▶ **Task objective**
All lines from the one with "Image resolution: width=671" to the end of the material, both included, are to be written out exactly and without anything else.

+===+

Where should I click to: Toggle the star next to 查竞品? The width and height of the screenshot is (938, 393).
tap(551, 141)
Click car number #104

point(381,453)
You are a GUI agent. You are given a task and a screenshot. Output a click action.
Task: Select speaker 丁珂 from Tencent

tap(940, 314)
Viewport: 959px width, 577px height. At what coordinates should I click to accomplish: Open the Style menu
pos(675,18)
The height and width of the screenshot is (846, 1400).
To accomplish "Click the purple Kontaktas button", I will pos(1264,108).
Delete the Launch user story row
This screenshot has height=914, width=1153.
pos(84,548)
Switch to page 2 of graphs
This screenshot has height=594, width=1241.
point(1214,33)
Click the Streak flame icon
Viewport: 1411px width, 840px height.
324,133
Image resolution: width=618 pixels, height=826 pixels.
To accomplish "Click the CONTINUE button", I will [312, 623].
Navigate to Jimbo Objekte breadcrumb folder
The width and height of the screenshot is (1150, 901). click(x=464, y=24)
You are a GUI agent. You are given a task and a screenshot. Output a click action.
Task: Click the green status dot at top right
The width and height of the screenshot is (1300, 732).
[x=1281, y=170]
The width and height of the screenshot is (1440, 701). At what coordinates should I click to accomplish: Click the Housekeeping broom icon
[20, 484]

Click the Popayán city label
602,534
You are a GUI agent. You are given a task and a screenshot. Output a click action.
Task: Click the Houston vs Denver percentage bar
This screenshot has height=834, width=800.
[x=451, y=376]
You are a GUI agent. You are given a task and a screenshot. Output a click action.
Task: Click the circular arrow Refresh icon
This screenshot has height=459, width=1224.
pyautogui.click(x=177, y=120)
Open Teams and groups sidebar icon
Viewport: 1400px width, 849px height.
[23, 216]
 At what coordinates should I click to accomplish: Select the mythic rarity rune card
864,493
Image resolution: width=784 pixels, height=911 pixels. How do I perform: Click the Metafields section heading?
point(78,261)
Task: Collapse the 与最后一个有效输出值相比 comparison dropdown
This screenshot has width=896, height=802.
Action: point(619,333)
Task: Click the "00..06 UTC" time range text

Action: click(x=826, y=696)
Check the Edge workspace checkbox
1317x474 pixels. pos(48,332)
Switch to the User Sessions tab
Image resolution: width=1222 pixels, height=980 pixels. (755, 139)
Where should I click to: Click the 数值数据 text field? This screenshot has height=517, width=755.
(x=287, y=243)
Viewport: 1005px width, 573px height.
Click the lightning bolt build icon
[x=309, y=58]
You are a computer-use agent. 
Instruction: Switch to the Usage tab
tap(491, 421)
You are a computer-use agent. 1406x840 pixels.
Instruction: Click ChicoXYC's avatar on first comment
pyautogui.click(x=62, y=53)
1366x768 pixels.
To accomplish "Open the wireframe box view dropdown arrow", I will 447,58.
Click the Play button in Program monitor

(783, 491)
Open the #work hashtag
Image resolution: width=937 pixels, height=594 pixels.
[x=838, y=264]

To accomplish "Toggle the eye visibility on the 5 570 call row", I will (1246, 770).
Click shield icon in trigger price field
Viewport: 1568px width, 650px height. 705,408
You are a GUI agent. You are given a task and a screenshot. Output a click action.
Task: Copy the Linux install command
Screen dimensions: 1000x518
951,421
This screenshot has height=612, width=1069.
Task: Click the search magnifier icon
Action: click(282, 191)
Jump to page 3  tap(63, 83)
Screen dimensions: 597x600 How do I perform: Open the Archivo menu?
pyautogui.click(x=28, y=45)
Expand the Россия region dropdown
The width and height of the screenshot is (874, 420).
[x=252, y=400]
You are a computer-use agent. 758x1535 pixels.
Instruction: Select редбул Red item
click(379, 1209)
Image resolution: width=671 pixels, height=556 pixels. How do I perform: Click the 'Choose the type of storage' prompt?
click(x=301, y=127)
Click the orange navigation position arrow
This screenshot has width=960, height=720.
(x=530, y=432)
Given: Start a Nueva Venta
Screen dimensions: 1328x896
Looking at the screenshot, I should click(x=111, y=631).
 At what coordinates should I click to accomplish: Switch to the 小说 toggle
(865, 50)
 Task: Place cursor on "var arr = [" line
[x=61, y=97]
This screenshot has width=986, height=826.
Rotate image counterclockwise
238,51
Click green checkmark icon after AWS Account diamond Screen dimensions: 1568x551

+===+

▶ **Written response**
Image resolution: width=671 pixels, height=556 pixels. How do I perform: Click the 'Choose the type of storage' prompt?
click(x=301, y=127)
Click the orange navigation position arrow
This screenshot has width=960, height=720.
(x=530, y=432)
Given: Start a Nueva Venta
Screen dimensions: 1328x896
Looking at the screenshot, I should click(x=111, y=631).
 At what coordinates should I click to accomplish: Switch to the 小说 toggle
(865, 50)
 Task: Place cursor on "var arr = [" line
[x=61, y=97]
This screenshot has width=986, height=826.
Rotate image counterclockwise
238,51
Click green checkmark icon after AWS Account diamond Screen dimensions: 1568x551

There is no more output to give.